Chandra January 3, 2014 at 8:56 pm

Wow, I don’t think I’ve thought about the implications of all this this much before! Thank you everyone for sharing your thoughts, especially Kristy Claire… very profound!
Also I had thought a bit about the parallels between the social structures in the series and the USA but I wasn’t convinced until I saw this form Lor “ever watch the news on Fox and then again on MSNBC?”
When I first moved to the USA from Australia I was shocked by how biased and inaccurate the news was no matter which channel you watched it on… both sides leave massive gaps in stories or twist facts to fit their own agenda and it’s so noticeable when you compare the international stories they cover with each other and then with how they are covered in AUS… it’s crazy!

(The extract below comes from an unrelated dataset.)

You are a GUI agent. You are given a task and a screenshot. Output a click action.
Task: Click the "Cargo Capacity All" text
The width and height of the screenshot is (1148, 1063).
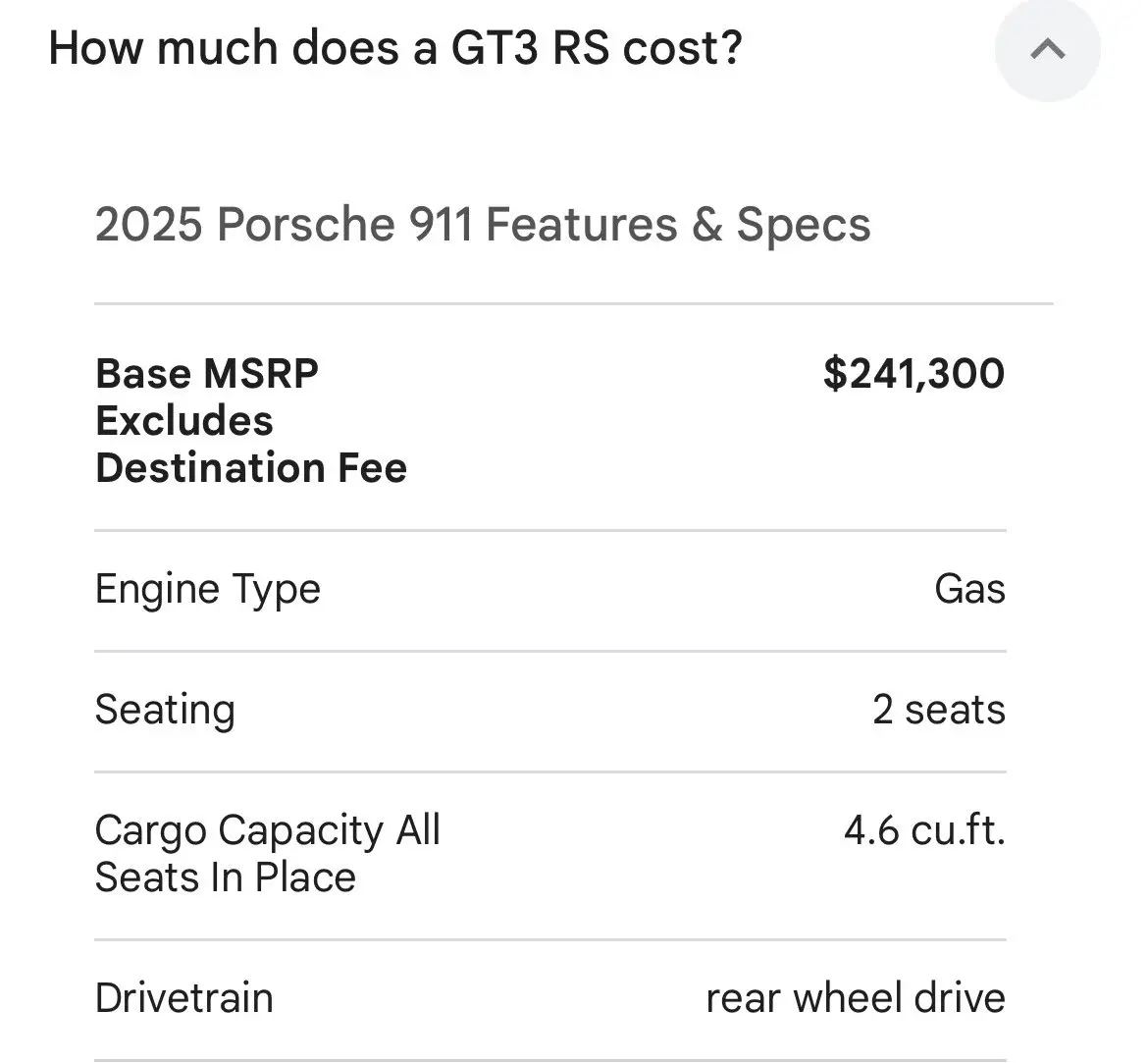coord(268,830)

Felyne February 9, 2014 at 7:57 am

I am at once both moved by Katniss and Peeta’s relationship and the stage (Panem, HG,QQ, etc) in which they and the other characters play out their lives. Everything that’s been said here has been helpful in processing how the entire story moved (and still moves) me. So thank you for that…Perhaps I am fool, but I found this post because I was in search of some concrete resolution that Katniss did not choose Peeta because he is the ‘logical’ choice but that she it was because of genuine (“real”) emotion.

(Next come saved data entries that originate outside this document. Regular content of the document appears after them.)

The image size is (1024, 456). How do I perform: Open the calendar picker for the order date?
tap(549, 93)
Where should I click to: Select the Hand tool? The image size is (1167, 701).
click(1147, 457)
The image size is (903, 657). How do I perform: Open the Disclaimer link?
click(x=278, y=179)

David S. August 5, 2014 at 6:10 am

There is a major section in Pope Francis’ recent Apostolic Exhortation Evangelii Gaudium (pp. 231-233) entitled “Realities are more important than ideas”. Here is a taste:

“231. There also exists a constant tension between ideas and realities. Realities simply are, whereas ideas are worked out. There has to be continuous dialogue between the two, lest ideas become detached from realities. It is dangerous to dwell in the realm of words alone, of images and rhetoric. …[R]ealities are greater than ideas. This calls for rejecting the various means of masking reality: angelic forms of purity, dictatorships of relativism, empty rhetoric, objectives more ideal than real, brands of ahistorical fundamentalism, ethical systems bereft of kindness, intellectual discourse bereft of wisdom.”

This final list includes a few examples of “ideas masking reality” present in the Capitol and District 13, such as the emphasis on “rhetoric” (the ancient world’s TV propaganda – note how emphasis is placed in the Trilogy on the importance of the use of words and the “propos”), “objectives more ideal than real”, “ethical systems bereft of kindness” etc. In the next paragraph, Pope Francis names one way in which ideas trump reality in the manipulation of truth represented by “cosmetics [which] take the place of real care for our bodies” (the Capitol?).

We are in real trouble in our (post-)modern world: ideas which “reshape” what we perceive as “reality” spread like wild-fire via the internet and media. I have noticed this especially in precisely the generation that the Hunger Games trilogy was written for, the online generation, especially in regard to political ideas and ideas surrounding issues of gender identity. Ideas are really useful when they help us to grasp what is real. They are diabolical when they are used to mask reality, to make our lives and world a “choose your own adventure”, a world in which it is no longer possible to distinguish between “real or not real”, where our young people live in a world of fantasy rather than connected to reality.

It is ironic that it is through a work of fiction such as the Hunger Games trilogy that our generation is being challenged to ask again the vital question: “Real or Not Real”.